Streaming data is quite a hot topic right now, so I decided to write something on this topic on my blog. I’m new in that area, but I don’t think this is much different than standard batch processing. Of course, I’m more focused on building models and other ML stuff, not all the administration things, like setting up Kafka, making everything fault tolerant, etc.
In this post, I’ll describe a very basic app, not very different than the one described in the https://spark.apache.org/docs/latest/streaming-programming-guide.html (original code is here: https://github.com/apache/spark/blob/v2.3.1/examples/src/main/scala/org/apache/spark/examples/streaming/NetworkWordCount.scala).
However, this post will serve me as a template for future posts. As I mentioned earlier, I use blogdown
to render the output of my posts, so if you are on Linux (preferably Ubuntu), and you have R installed, you should be able to reproduce everything (some values may vary, because of the streaming component which might be dependent on the Spark’s startup time).
In this post, I will be using zstatUtils
package, which can be found on my Github (https://github.com/zzawadz/zstatUtils). It contains a few functions, which are useful, for working with Scala in kntir
and rmarkdown
. To install the package, you can use:
devtools::install_github("zzawadz/zstatUtils")
Setting up the scala engine
Quite recently I wrote a blog post about creating a Scala engine for knitr. It was not economical to include this code in every post, so I moved it into a package. I also realized, that even creating an sbt project to access all necessary JAR files can be integrated into this package. To automate everything I created an sbt
engine, which can download dependencies from maven, and create proper scala
engine. To make it work you need to use make_sbt_engine
function like in the chunk below, and then, create two chunks, one with required plugins (sbt-pack
is required), and the second one is a standard build.sbt
(however, it must contain a line enablePlugins(PackPlugin)
).
library(zstatUtils)
library(knitr)
# ~/spark-streaming-basic-setup - there the project will be created
knitr::knit_engines$set(sbt = make_sbt_engine("~/spark-streaming-basic-setup"))

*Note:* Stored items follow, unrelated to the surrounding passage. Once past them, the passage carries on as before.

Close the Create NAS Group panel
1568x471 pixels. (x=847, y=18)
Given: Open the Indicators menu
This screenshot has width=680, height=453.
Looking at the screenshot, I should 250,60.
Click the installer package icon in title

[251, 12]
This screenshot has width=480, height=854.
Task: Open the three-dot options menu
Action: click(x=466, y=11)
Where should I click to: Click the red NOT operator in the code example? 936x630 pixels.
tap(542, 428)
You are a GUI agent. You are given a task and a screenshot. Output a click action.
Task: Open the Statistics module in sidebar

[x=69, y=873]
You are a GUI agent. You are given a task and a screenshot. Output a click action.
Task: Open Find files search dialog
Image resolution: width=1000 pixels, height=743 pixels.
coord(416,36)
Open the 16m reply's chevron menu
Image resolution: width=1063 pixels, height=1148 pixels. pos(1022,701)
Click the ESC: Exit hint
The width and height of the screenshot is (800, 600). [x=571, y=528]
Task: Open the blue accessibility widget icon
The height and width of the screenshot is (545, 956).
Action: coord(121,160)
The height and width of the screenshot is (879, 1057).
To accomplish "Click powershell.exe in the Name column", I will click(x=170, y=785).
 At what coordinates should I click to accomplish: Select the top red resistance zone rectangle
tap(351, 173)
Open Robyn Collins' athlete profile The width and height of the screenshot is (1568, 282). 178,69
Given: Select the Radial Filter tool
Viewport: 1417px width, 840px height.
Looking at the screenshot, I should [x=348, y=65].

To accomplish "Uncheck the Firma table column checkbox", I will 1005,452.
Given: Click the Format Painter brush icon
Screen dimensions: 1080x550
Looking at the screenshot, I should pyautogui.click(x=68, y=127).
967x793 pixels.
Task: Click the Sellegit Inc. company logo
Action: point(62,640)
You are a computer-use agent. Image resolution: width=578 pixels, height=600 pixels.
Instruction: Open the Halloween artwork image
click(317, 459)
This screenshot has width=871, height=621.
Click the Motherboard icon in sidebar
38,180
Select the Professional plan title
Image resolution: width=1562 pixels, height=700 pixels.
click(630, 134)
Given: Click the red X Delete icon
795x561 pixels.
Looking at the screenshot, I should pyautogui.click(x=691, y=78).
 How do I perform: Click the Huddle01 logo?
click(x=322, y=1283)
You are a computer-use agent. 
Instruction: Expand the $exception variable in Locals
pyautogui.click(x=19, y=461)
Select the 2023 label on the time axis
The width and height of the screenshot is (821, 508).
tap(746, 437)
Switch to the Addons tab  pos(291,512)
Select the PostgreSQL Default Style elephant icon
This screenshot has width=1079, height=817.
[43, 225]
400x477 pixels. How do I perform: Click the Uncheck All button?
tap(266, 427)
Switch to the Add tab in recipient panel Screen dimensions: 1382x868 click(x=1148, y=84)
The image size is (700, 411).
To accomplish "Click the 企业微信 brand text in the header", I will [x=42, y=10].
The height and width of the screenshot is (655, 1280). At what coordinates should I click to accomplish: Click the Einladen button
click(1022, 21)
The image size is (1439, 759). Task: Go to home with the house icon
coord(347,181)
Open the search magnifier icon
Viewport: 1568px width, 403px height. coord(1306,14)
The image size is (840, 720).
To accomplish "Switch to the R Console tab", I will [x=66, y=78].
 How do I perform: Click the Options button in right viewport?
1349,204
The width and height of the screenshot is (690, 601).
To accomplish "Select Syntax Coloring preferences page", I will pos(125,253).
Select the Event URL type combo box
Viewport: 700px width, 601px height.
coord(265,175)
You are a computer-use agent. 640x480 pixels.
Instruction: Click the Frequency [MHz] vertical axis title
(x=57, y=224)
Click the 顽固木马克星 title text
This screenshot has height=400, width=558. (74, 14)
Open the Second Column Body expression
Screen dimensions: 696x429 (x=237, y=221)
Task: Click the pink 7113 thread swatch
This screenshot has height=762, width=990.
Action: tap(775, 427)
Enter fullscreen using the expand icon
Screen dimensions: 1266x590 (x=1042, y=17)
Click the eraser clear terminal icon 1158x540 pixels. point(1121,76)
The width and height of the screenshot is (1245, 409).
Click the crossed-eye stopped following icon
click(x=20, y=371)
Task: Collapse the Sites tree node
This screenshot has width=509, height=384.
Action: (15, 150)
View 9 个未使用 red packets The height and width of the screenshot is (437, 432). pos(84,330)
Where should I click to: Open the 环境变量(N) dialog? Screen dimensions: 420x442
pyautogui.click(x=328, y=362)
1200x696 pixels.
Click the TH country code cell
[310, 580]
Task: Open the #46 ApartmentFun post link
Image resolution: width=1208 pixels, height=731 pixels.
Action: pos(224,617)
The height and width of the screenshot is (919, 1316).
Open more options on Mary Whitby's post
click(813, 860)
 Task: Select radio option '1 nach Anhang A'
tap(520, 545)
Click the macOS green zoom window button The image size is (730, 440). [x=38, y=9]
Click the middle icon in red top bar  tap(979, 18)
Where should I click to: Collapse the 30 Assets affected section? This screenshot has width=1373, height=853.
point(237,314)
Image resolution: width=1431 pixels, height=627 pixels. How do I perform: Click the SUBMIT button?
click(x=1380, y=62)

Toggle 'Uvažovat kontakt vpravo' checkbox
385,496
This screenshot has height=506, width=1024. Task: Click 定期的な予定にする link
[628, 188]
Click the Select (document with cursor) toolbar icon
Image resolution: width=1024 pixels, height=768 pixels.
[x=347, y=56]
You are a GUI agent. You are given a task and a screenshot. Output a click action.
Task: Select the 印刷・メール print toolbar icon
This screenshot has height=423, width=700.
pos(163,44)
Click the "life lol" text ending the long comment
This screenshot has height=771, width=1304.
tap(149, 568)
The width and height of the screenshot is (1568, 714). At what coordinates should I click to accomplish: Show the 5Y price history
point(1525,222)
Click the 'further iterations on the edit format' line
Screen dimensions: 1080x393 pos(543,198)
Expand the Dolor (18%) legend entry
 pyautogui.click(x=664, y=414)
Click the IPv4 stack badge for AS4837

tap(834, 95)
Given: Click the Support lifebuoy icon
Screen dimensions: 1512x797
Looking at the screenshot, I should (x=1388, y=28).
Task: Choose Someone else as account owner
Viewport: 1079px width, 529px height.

The first chunk plugins.sbt must contain at least those two lines - // plugins.sbt
is used by sbt
engine to determine that it’s this kind of a file. addSbtPlugin("org.xerial.sbt" % "sbt-pack" % "0.11")
is a sbt
plugin, which allows to easily create a directory with all JARs required by the project. In the future versions, it will be added by default, but now its required.
// plugins.sbt
addSbtPlugin("org.xerial.sbt" % "sbt-pack" % "0.11")
## plugins.sbt created
The second sbt
chunk must contain a line // build.sbt
. It is also used by the sbt
engine to check the kind of the file, the second obligatory line enablePlugins(PackPlugin)
enables sbt-pack
plugin. All other lines are the standard description of sbt
dependencies. Note that executing this chunk for the first time might take a lot of time because sbt
needs to download everything from the remote server. All subsequent runs should be much faster (in fact I cache the content of plugins.sbt
and build.sbt
, so if there’s no change in those chunks, the sbt
won’t be called).
// build.sbt
scalaVersion := "2.11.12"
libraryDependencies += "org.apache.spark" %% "spark-core" % "2.3.0"
libraryDependencies += "org.apache.spark" %% "spark-sql" % "2.3.0"
libraryDependencies += "org.apache.spark" % "spark-streaming_2.11" % "2.3.0"
enablePlugins(PackPlugin)
## build.sbt created
## Some jars:
## - activation-1.1.1.jar
## - aircompressor-0.8.jar
## - antlr4-runtime-4.7.jar
## - aopalliance-1.0.jar
## - aopalliance-repackaged-2.4.0-b34.jar
## - apacheds-i18n-2.0.0-M15.jar
After the sbt
chunk with build information, the Scala
engine is set up automatically.
println(1 + 1)
println("Hello world!")
## 2
## Hello world!
Prepare some data for the Spark Streaming.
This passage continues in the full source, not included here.